Re: IP Route Question

It should be noticed that link cost matters. Most protocols won't balance over unequal links.

Hall of Fame Super Bronze

Re: IP Route Question

This is an ip route, not a dynamic routing decision. It doesn't care about the cost.

New Member

Re: IP Route Question

right! foolish me, I stand corrected.

New Member

Re: IP Route Question

edio..

please brief a little how that route load balcne the traffic.can we use such a route while forwarding traffic from a single source to two different ISPs ?

Hall of Fame Super Bronze

Re: IP Route Question

It will load-balance the traffic as the destination will have two equal paths in the routing table.

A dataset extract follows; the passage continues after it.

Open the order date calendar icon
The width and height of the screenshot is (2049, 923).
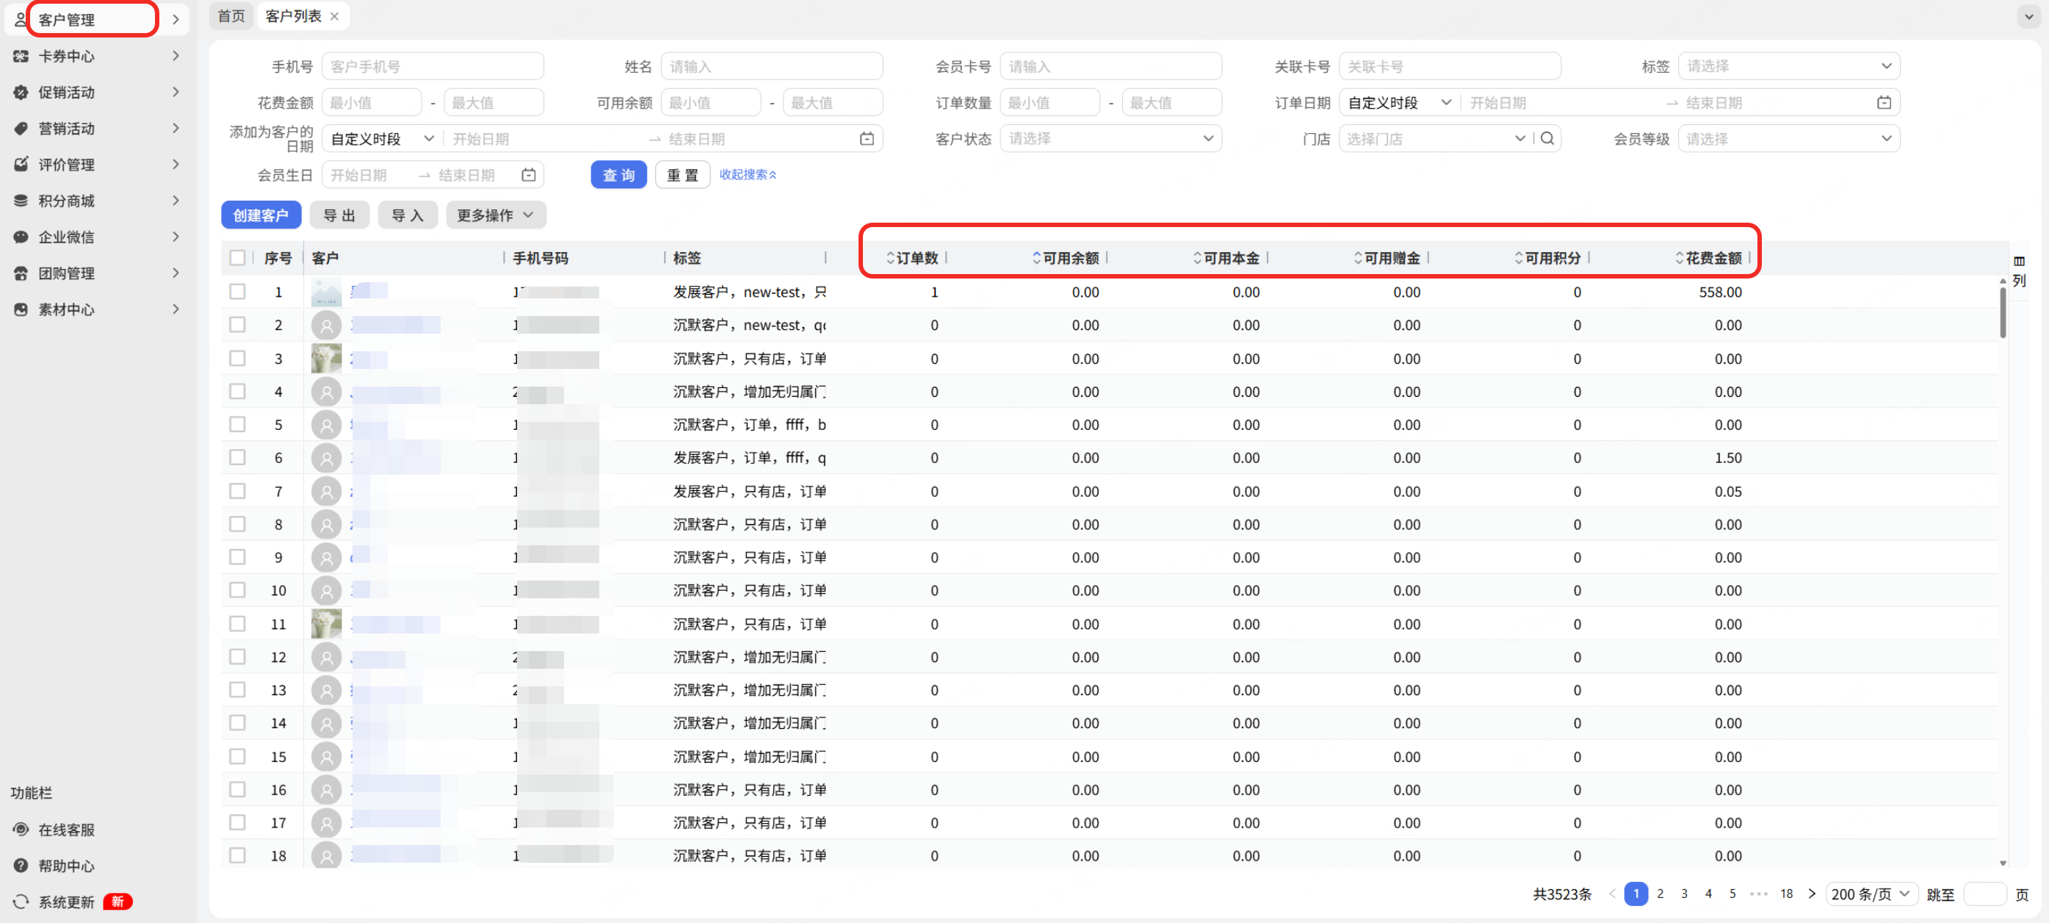tap(1884, 103)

As the packet traverses this routing device destined for host 5.5.5.5, this routing device looks at its routing table and sees there are 2 devices acting as gateway. It will use both gateways proportionally.

One thing to keep in mind is the return traffic. If you don't have similar return path, the traffic may be asymmetrical.

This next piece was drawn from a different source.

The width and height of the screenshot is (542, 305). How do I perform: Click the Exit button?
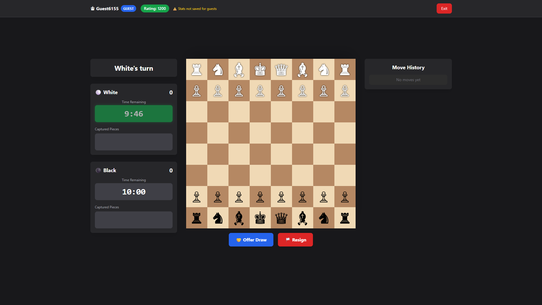(x=444, y=8)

Can you elaborate what you are trying to achieve ?

HTH,

__

Edison.

New Member

Re: IP Route Question

"One thing to keep in mind is the return traffic. If you don't have similar return path, the traffic may be asymmetrical "

eloborate it litt more please . thanks

New Member

Re: IP Route Question

"One thing to keep in mind is the return traffic. If you don't have similar return path, the traffic may be asymmetrical "

eloborate it litt more please . thanks

Hall of Fame Super Bronze

Re: IP Route Question

If you have 2 links and packets leaves via one interface, the expected return traffic should be via that same interface. If the return traffic is via another interface, then it's considered asymmetrical.

You often see this kind of behavior when you load-balance links. You must ensure both side of the links have the needed routes pointing to the correct interfaces.

Can you elaborate in your questions a bit, please. Thanks

__

Edison.

Hall of Fame Super Silver

Re: IP Route Question

To supplement the answer from Edison, assymetric traffic is not a problem in and of itself (and is found with some frequency where multiple paths are available). But assymetry is a problem if some device is doing statefull inspection and expects responses to arrive on the same interface on which the original packet was tranmitted (typically a firewall or some device providing firewall services). It can also be an issue if you are doing an RPF (Reverse Path Forwarding) check on incoming traffic.